* [O QUE FAZER]:
Responda, com base no texto sobre a ostra e a pérola:
1. Onde vivia a colônia de ostras?
2. O que havia entrado na carne da ostra que cantava um canto triste?
3. Segundo a resposta encontrada por Nietzsche, por que os gregos não se entregaram ao pessimismo?
------ TEXTO FORNECIDO
"Ostras são moluscos, animais sem esqueleto, macias, que representam as delícias dos gastrônomos. Podem ser comidas cruas, com pingos de limão, com arroz, paellas, sopas. Sem defesas – são animais mansos –, seriam uma presa fácil dos predadores. Para que isso não acontecesse, a sua sabedoria as ensinou a fazer casas, conchas duras, dentro das quais vivem. Pois havia num fundo de mar uma colônia de ostras, muitas ostras. Eram ostras felizes. Sabia-se que eram ostras felizes porque de dentro de suas conchas saía uma delicada melodia, música aquática, como se fosse um canto gregoriano, todas cantando a mesma música. Com uma exceção: de uma ostra solitária que fazia um solo solitário. Diferente da alegre música aquática, ela cantava um canto muito triste. As ostras felizes se riam dela e diziam: “Ela não sai da sua depressão...”. Não era depressão. Era dor. Pois um grão de areia havia entrado dentro da sua carne e doía, doía, doía. E ela não tinha jeito de se livrar dele, do grão de areia. Mas era possível livrar-se da dor. O seu corpo sabia que, para se livrar da dor que o grão de areia lhe provocava, em virtude de sua aspereza, arestas e pontas, bastava envolvê-lo com uma substância lisa, brilhante e redonda. Assim, enquanto cantava seu canto triste, o seu corpo fazia o trabalho – por causa da dor que o grão de areia lhe causava. Um dia, passou por ali um pescador com o seu barco. Lançou a rede e toda a colônia de ostras, inclusive a sofredora, foi pescada. O pescador se alegrou, levou-as para casa e sua mulher fez uma deliciosa sopa de ostras. Deliciando-se com as ostras, de repente seus dentes bateram num objeto duro que estava dentro de uma ostra. Ele o tomou nos dedos e sorriu de felicidade: era uma pérola, uma linda pérola. Apenas a ostra sofredora fi zera uma pérola. Ele a tomou e deu-a de presente para a sua esposa.
Isso é verdade para as ostras. E é verdade para os seres humanos. No seu ensaio sobre O nascimento da tragédia grega a partir do espírito da música , Nietzsche observou que gregos, por oposição aos cristãos, levavam a tragédia a sério. Tragédia era tragédia. Não existia para eles, como existia para os cristãos, um céu onde a tragédia seria transformada em comédia. Ele se perguntou então das razões por que os gregos, sendo dominados por esse sentimento trágico da vida, não sucumbiram ao pessimismo. A resposta que encontrou foi a mesma da ostra que faz uma pérola: eles não se entregaram ao pessimismo porque foram capazes de transformar a tragédia em beleza. A beleza não elimina a tragédia, mas a torna suportável. A felicidade é um dom que deve ser simplesmente gozado. Ela se basta. Mas ela não cria. Não produz pérolas. São os que sofrem que produzem a beleza, para parar de sofrer. Esses são os artistas. Beethoven – como é possível que um homem completamente surdo, no fim da vida, tenha produzido uma obra que canta a alegria? Van Gogh, Cecília Meireles, Fernando Pessoa...”
------------
------ ENTRADAS FORNECIDAS
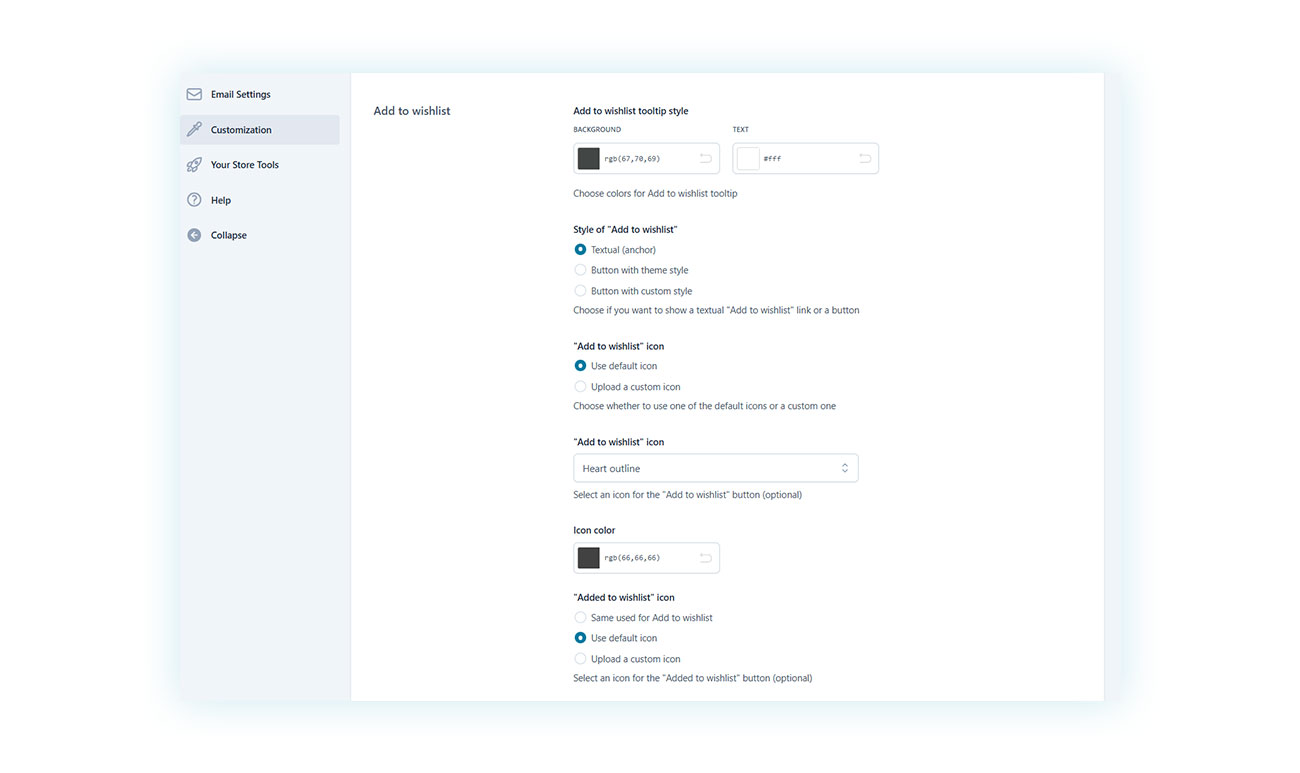Viewport: 1300px width, 773px height.
Task: Click the Customization paintbrush icon
Action: (x=194, y=130)
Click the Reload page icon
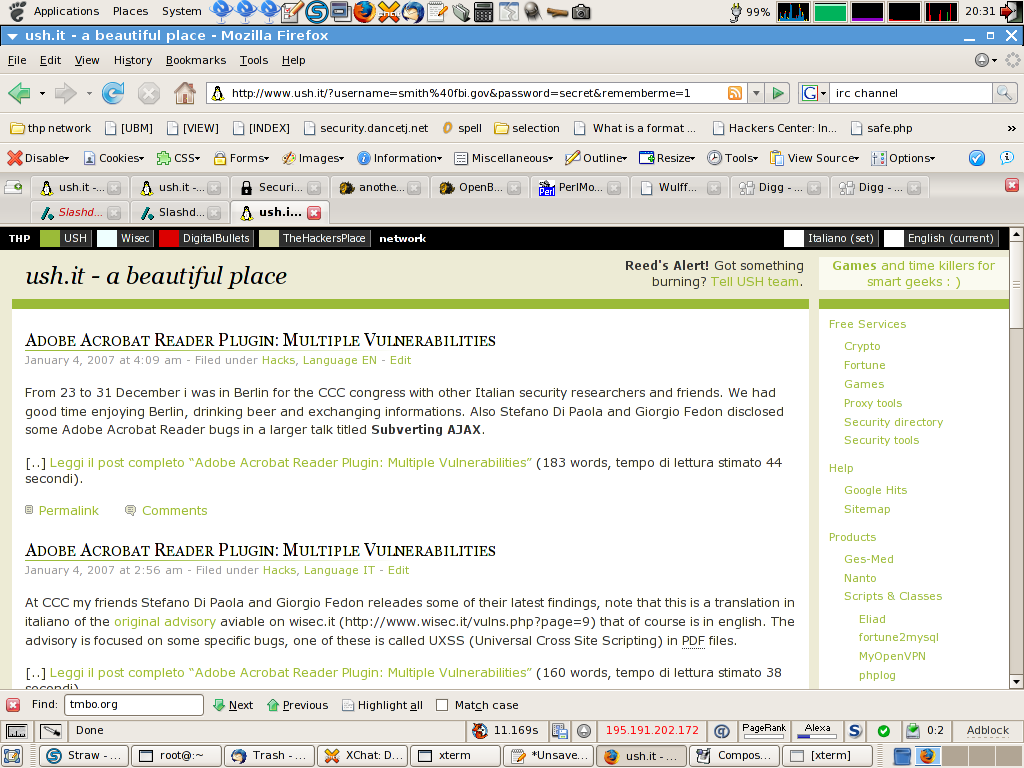This screenshot has height=768, width=1024. (113, 93)
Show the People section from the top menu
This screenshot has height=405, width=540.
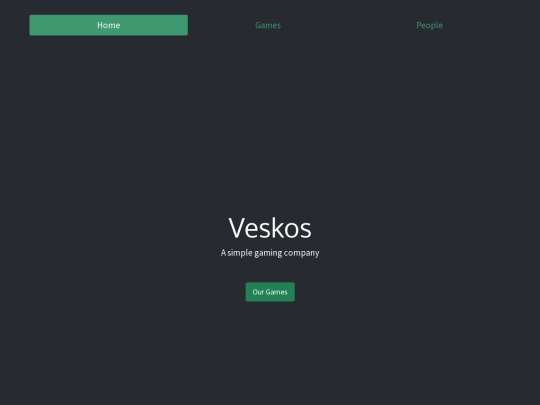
------------
* [TAREFA CONCLUÍDA]:
1. Num fundo de mar.
2. Um grão de areia.
3. Porque foram capazes de transformar a tragédia em beleza.